[Work to do]
Could you quote the data word for word, everything from the line containing "Where should I" down to the line containing "pyautogui.click(x=776, y=189)", with the pictures left out?

[Information given]

###

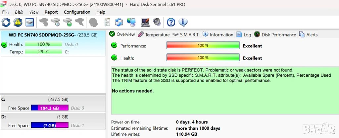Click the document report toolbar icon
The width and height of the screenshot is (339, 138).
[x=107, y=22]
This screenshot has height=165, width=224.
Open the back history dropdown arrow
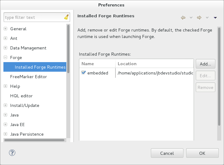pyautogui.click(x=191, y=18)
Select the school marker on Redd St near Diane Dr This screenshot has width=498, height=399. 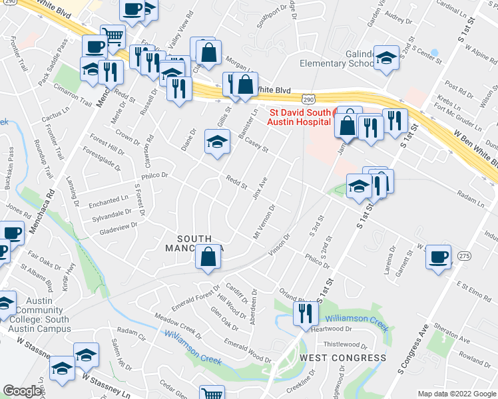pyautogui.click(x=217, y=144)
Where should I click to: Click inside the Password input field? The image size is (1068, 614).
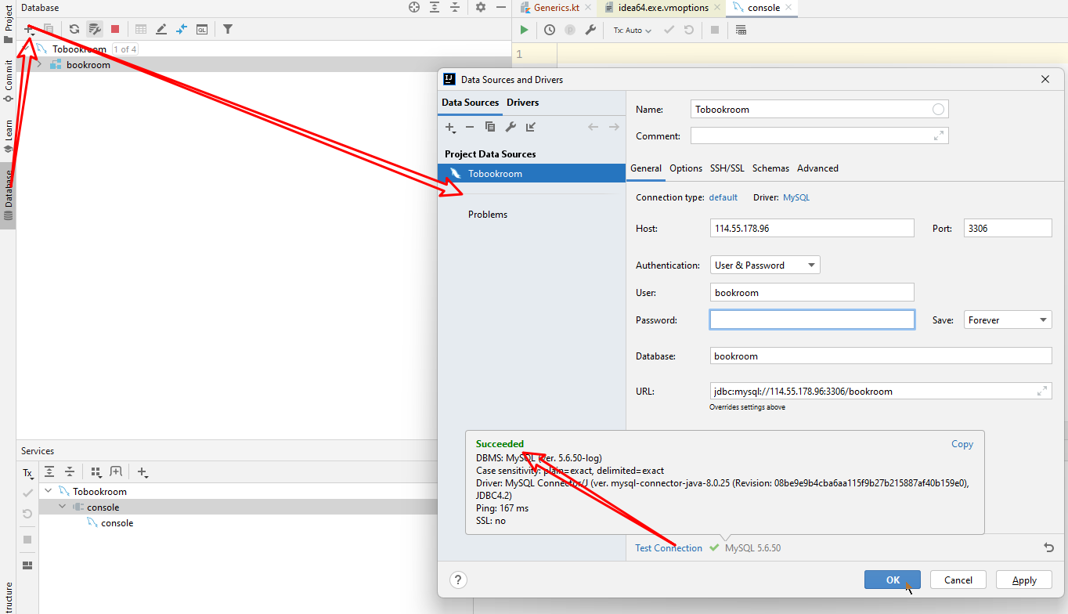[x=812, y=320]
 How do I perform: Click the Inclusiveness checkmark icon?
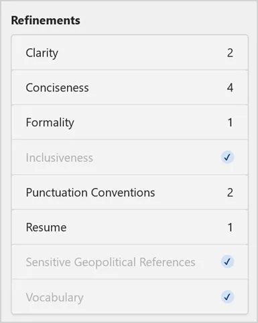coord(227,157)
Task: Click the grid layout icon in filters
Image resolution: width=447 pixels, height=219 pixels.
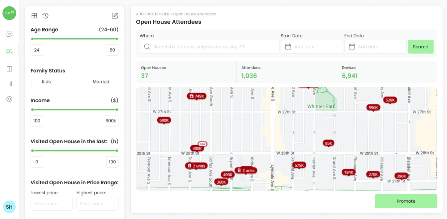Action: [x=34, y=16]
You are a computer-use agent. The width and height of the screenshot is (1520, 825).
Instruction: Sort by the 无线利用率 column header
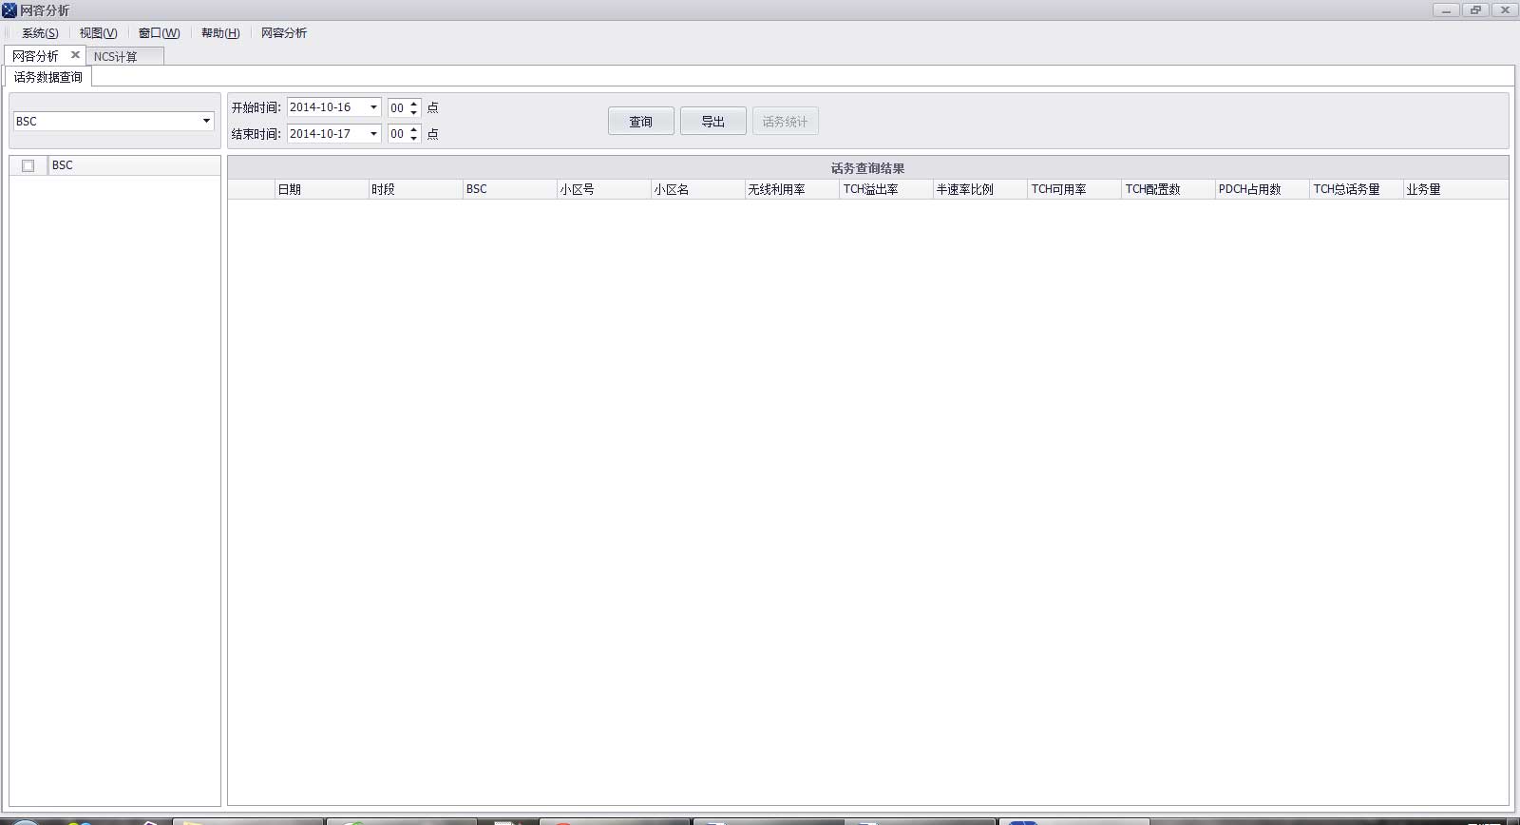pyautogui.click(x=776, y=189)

###

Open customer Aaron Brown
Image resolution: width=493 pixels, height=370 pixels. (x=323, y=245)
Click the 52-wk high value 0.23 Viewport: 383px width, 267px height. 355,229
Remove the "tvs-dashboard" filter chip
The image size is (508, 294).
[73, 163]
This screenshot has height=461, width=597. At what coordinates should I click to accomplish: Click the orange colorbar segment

###

[Written response]
Where should I click to: Click inside the Password input field? The image size is (1068, 614).
[x=812, y=320]
 How do I perform: Click the Inclusiveness checkmark icon?
coord(227,157)
Task: Click the grid layout icon in filters
Image resolution: width=447 pixels, height=219 pixels.
Action: [x=34, y=16]
You are a computer-use agent. The width and height of the screenshot is (1520, 825).
Instruction: Sort by the 无线利用率 column header
pyautogui.click(x=776, y=189)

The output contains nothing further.